Task statement
With the pictures set aside, reproduce each entry precisely as it reads.

Extracted data
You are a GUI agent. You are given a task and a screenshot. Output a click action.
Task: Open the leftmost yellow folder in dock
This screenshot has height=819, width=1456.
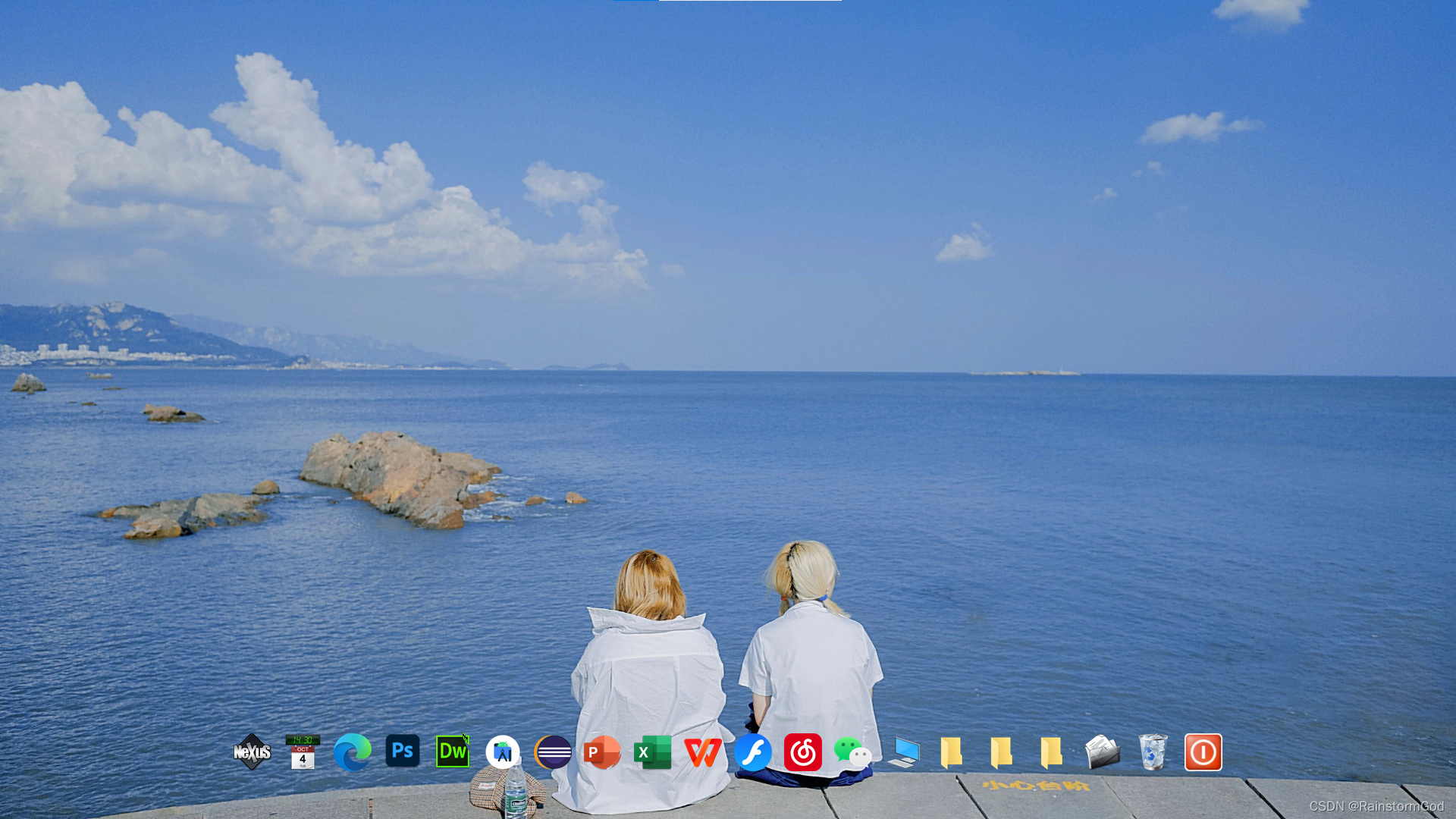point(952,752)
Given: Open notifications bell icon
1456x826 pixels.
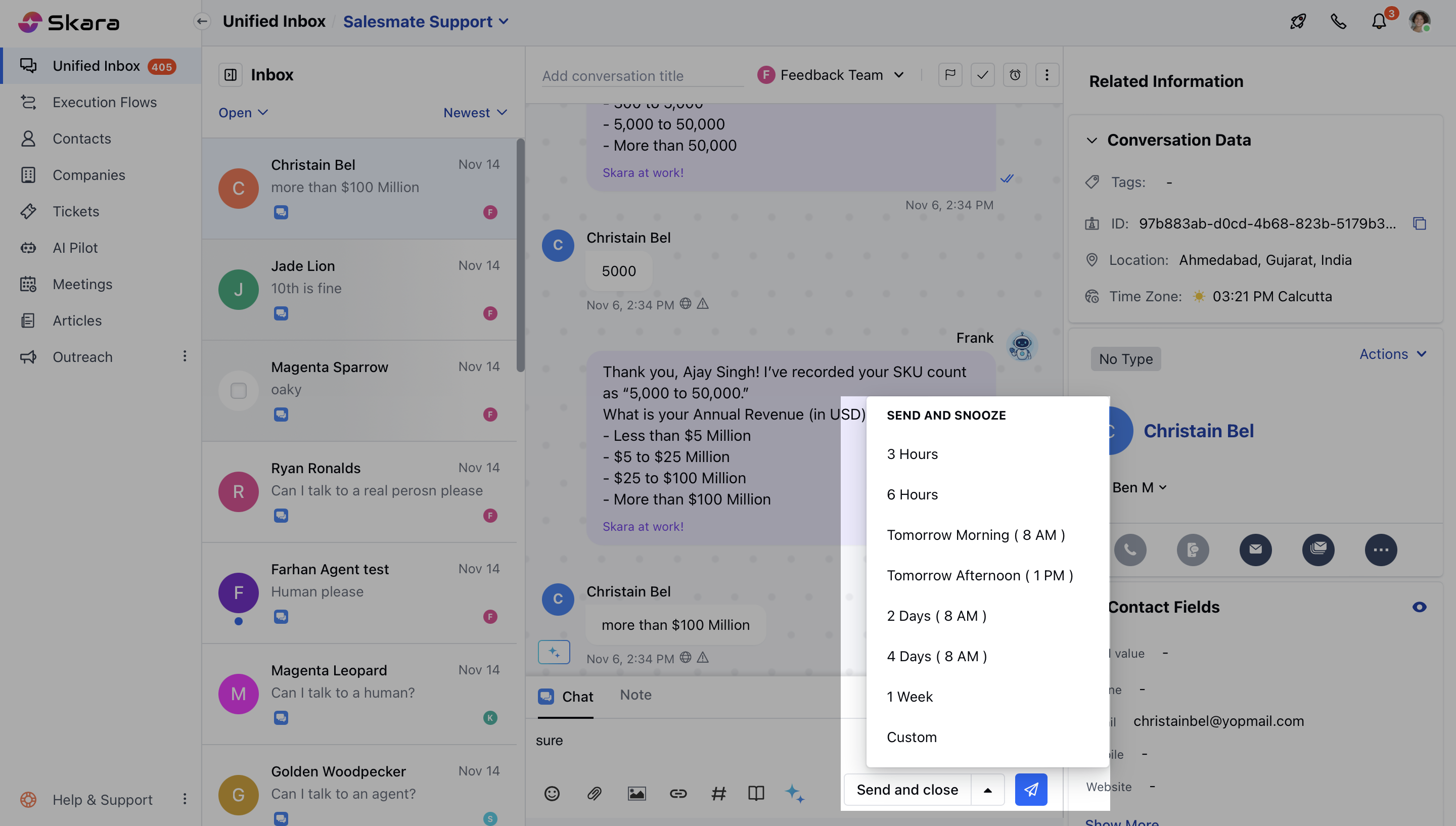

Reply
You are a GUI agent. You are given a task and a screenshot. Output a click action.
Task: Open the leftmost yellow folder in dock
This screenshot has height=819, width=1456.
point(952,752)
Given: Open notifications bell icon
1456x826 pixels.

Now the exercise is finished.